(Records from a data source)
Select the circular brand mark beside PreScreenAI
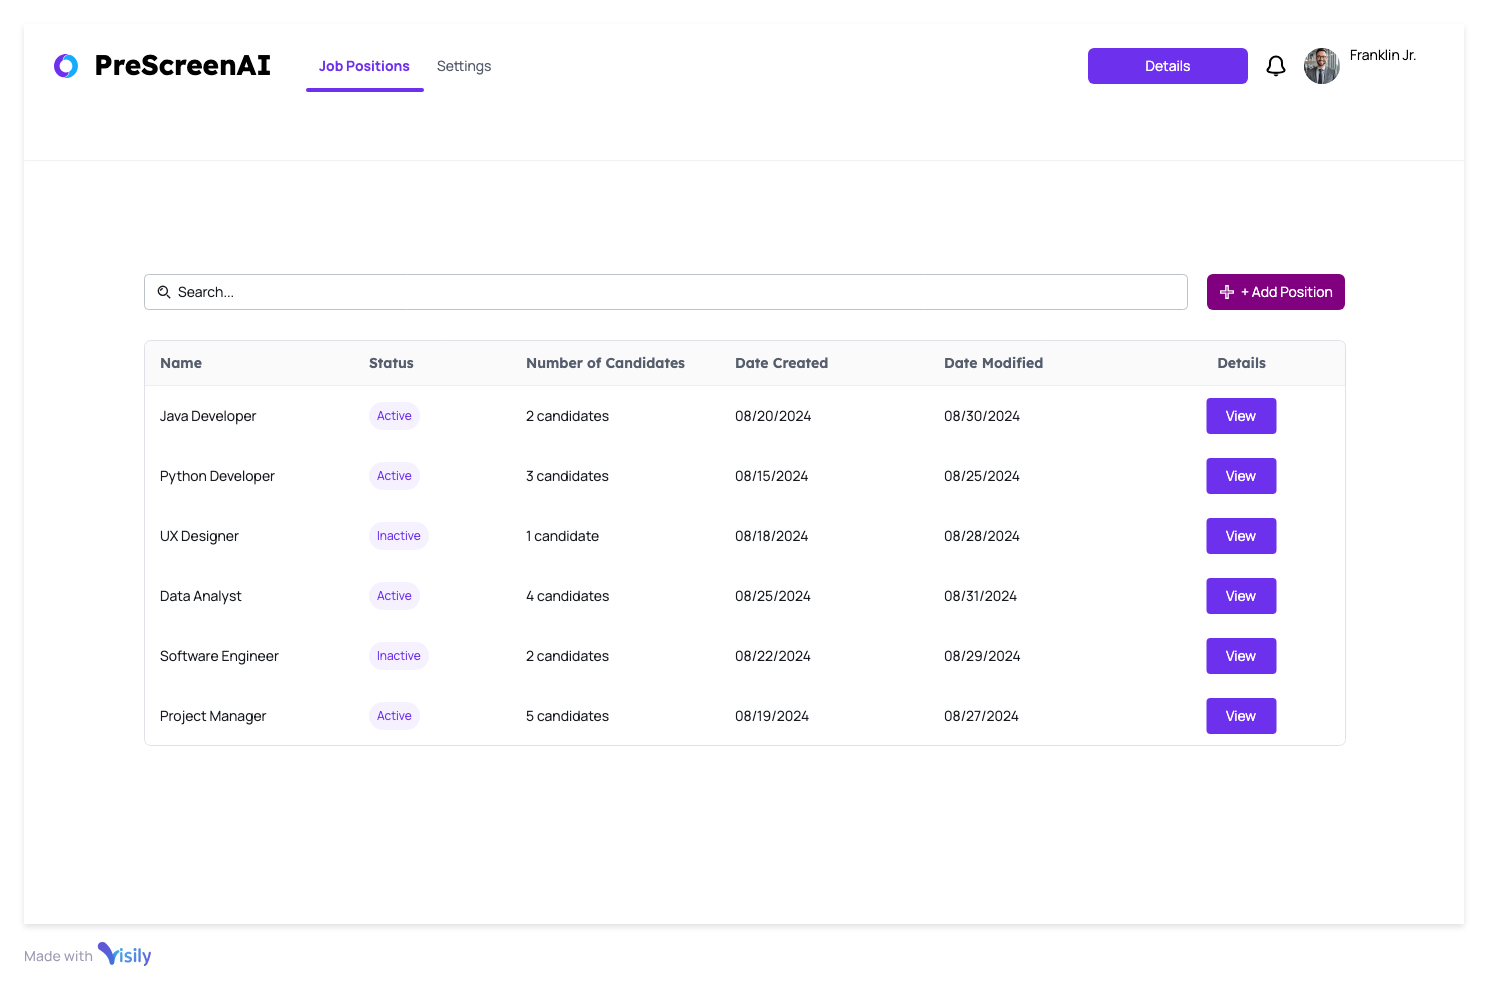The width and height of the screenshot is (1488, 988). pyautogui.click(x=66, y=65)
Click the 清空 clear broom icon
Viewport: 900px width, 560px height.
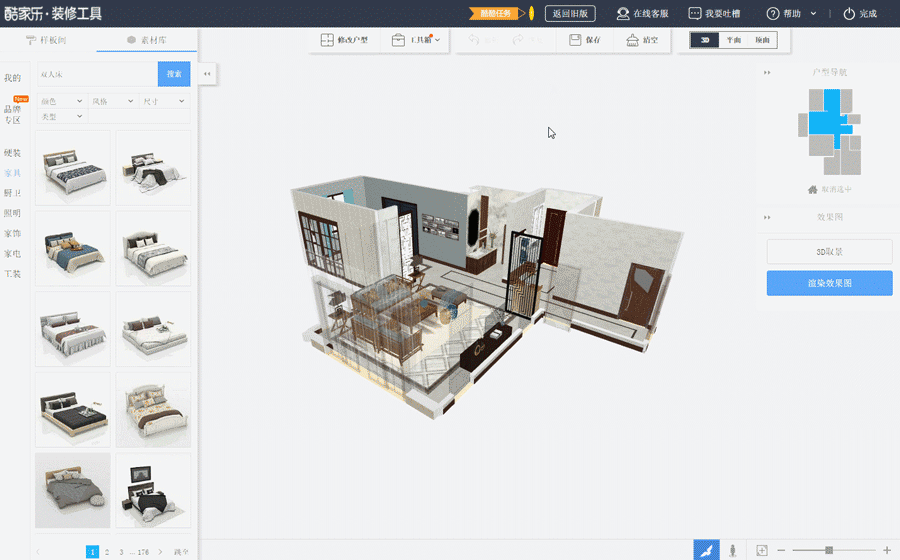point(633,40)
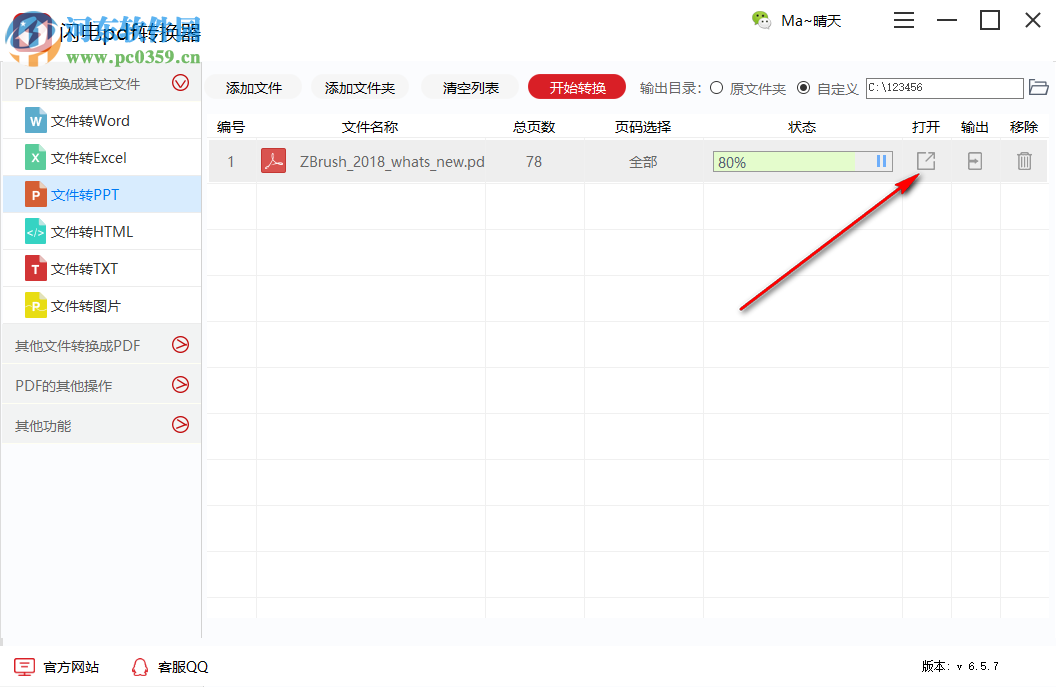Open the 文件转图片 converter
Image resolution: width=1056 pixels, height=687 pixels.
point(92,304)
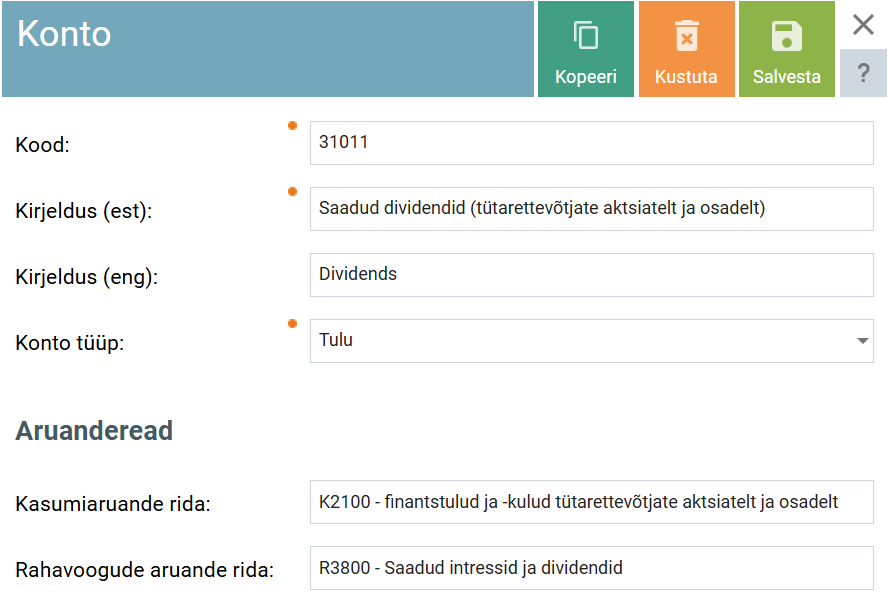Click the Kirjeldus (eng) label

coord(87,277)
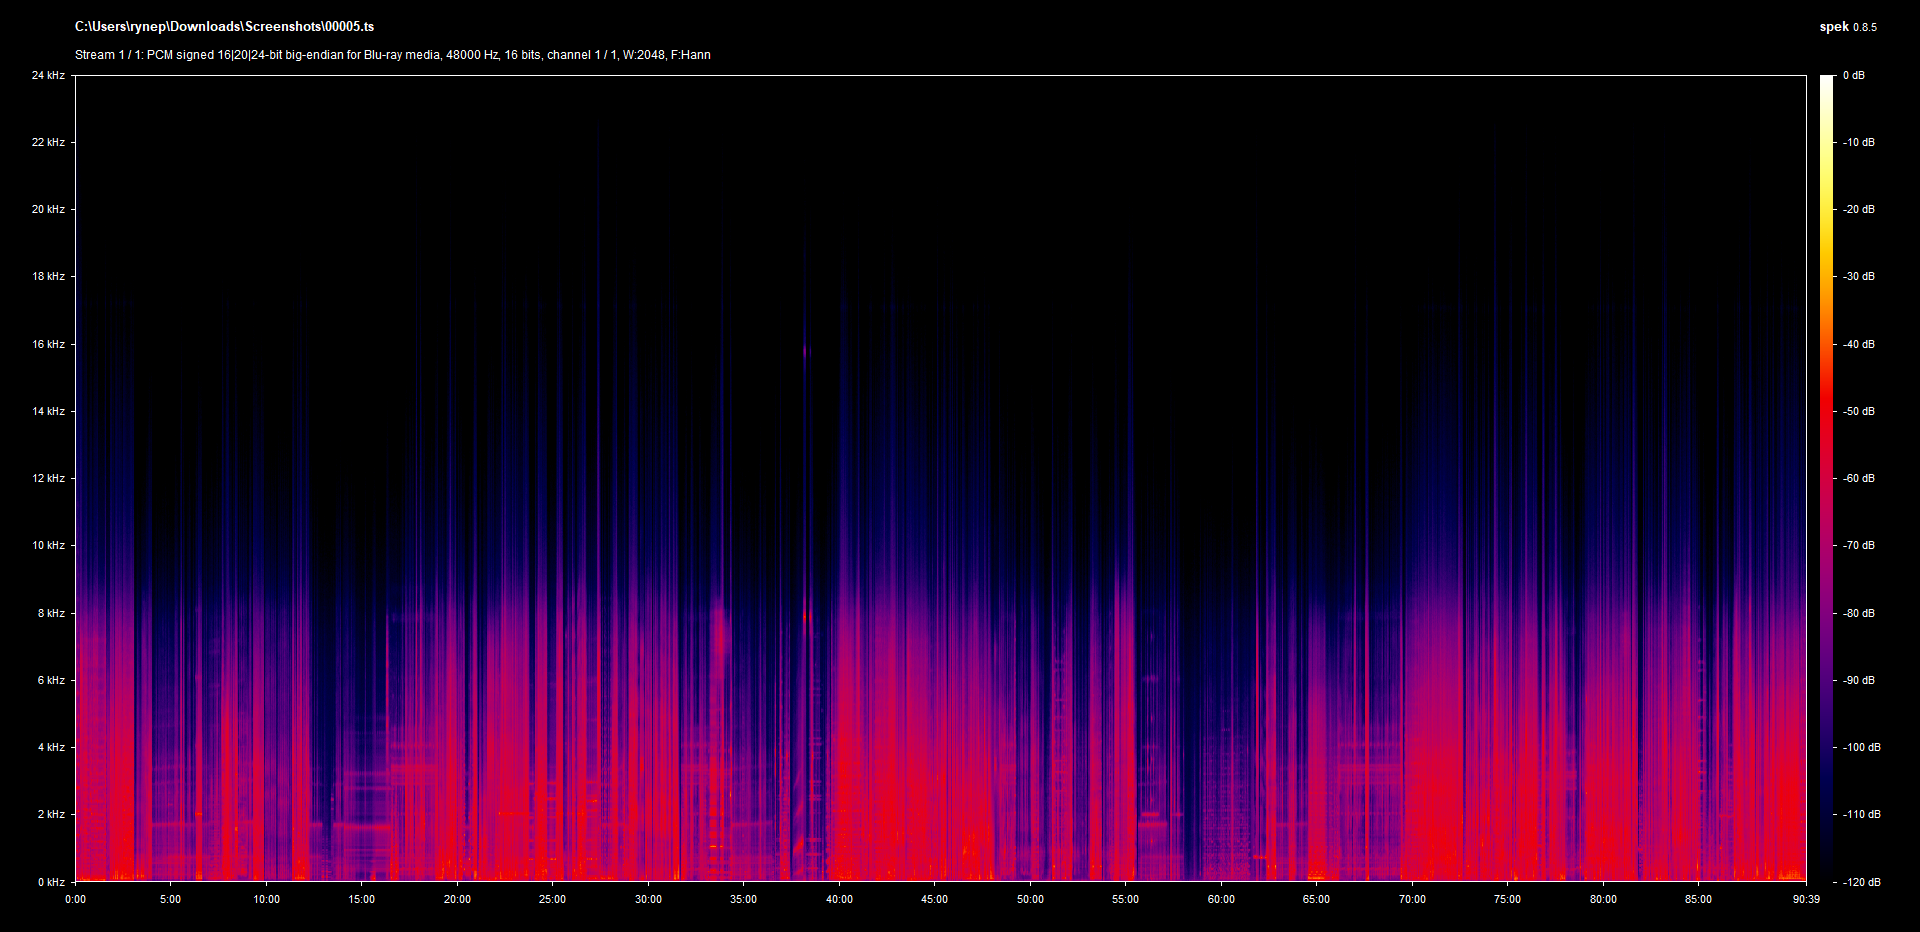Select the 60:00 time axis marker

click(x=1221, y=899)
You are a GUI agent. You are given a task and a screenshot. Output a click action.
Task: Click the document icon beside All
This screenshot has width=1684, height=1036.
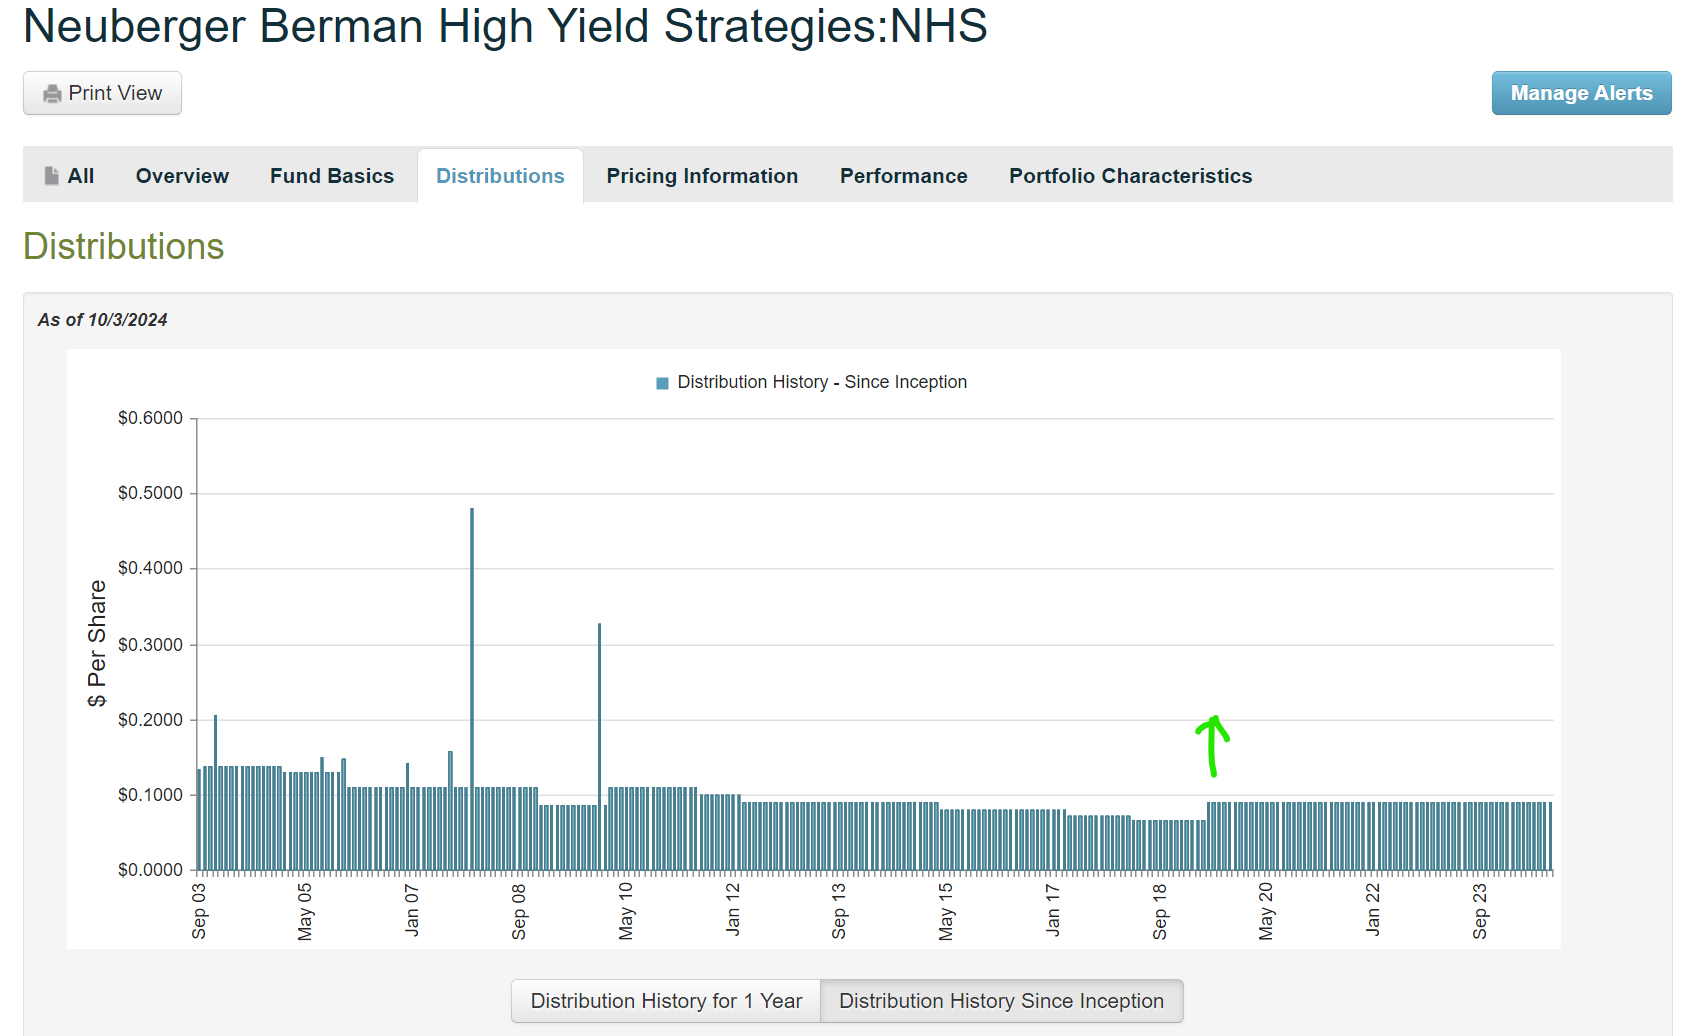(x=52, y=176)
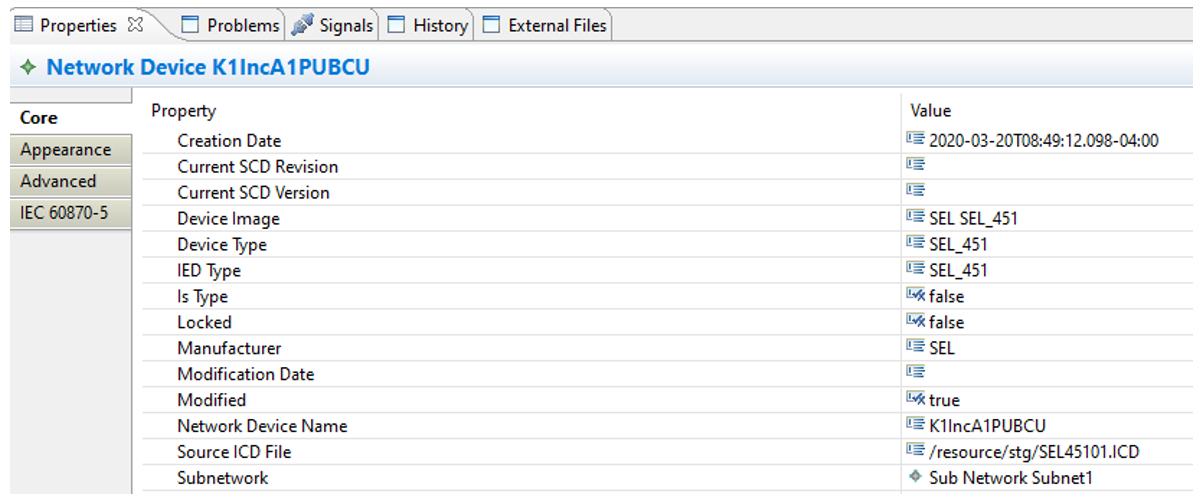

> Activity: Give back every entry in full, exactly as written, with no picture included.

> Your solution:
Select the circular brand mark beside PreScreenAI
The width and height of the screenshot is (1488, 988). pyautogui.click(x=66, y=65)
Click the 清空 clear broom icon
Viewport: 900px width, 560px height.
point(633,40)
Open the 文件转图片 converter
Image resolution: width=1056 pixels, height=687 pixels.
point(92,304)
Click the Kirjeldus (eng) label

coord(87,277)
Select the 60:00 time axis marker

click(x=1221, y=899)
You are a GUI agent. You are given a task and a screenshot. Output a click action.
Task: Click the document icon beside All
This screenshot has width=1684, height=1036.
(x=52, y=176)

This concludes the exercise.